Figure 5.

P‐JNK regulates Nrf2 stability. (A) Activated JNK increases the polyubiquitination of endogenous Nrf2 in A549 cells. A549 cells were pretreated with 10 μM of MG132 for 3 hours, before 1‐hour treatment with 5 μg/mL of anisomysin in the continued presence or absence of 10 μM of MG132. Whole‐cell lysates were subjected to immunoprecipitation with anti‐Nrf2. Immunoprecipitates were analyzed by immunoblotting using antibody against Ub. Input, 10% of the cell lysate used for immunoprecipitation. The results presented are typical examples from at least three independent experiments. (B) Deletion of SDS1 in the Neh6 domain blocks degradation of Nrf2 induced by anisomycin. 293T‐mNrf2^ΔE and 293T‐mNrf2^ΔEΔSDS1 cells expressing Flag‐tagged mNrf2^ΔETGE and Flag‐tagged mNrf2^ΔETGEΔSDS1, respectively, were treated with 5 μg/mL of anisomysin for 15‐45 minutes.
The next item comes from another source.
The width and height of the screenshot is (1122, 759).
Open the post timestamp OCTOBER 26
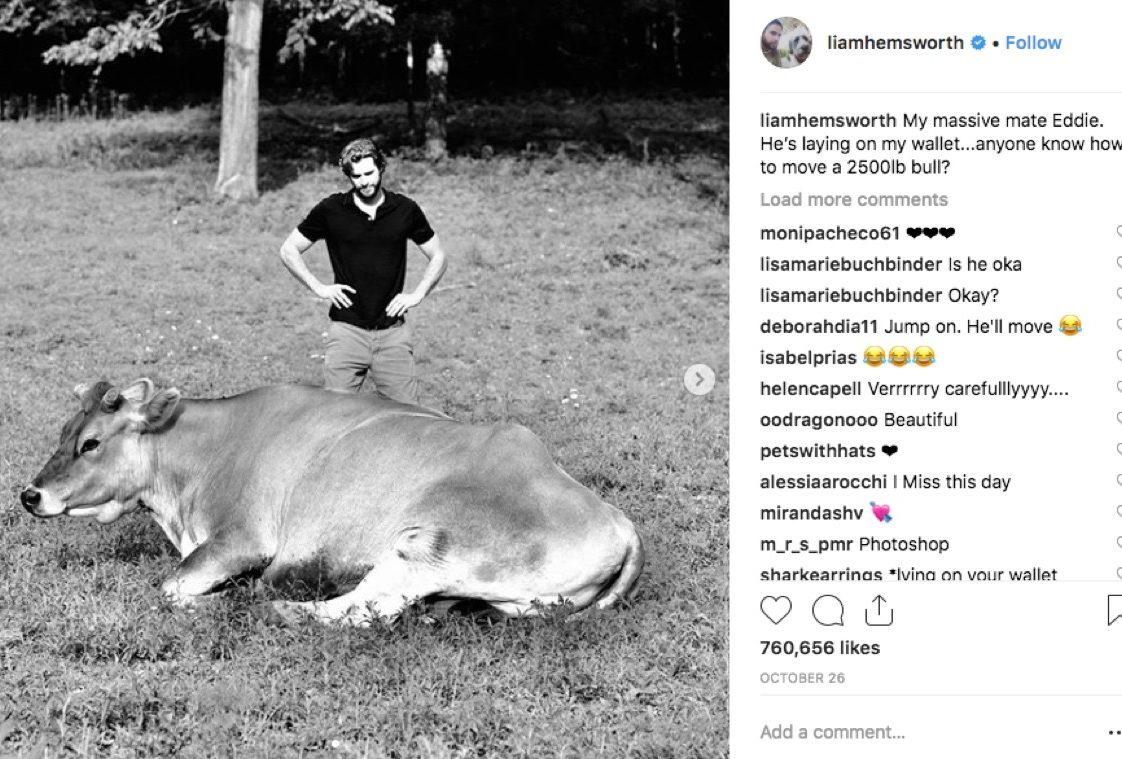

Whole‐cell lysates were immunoblotted with anti‐Flag or anti‐actin. Lower panel, relative levels of Flag‐mNrf2 mutants normalized to actin. The value at time 0 for the same protein was set at 1. Results are from three separate experiments. Values are mean ± SD. Abbreviations: IB, immunoblotting; Ub, ubiquitin.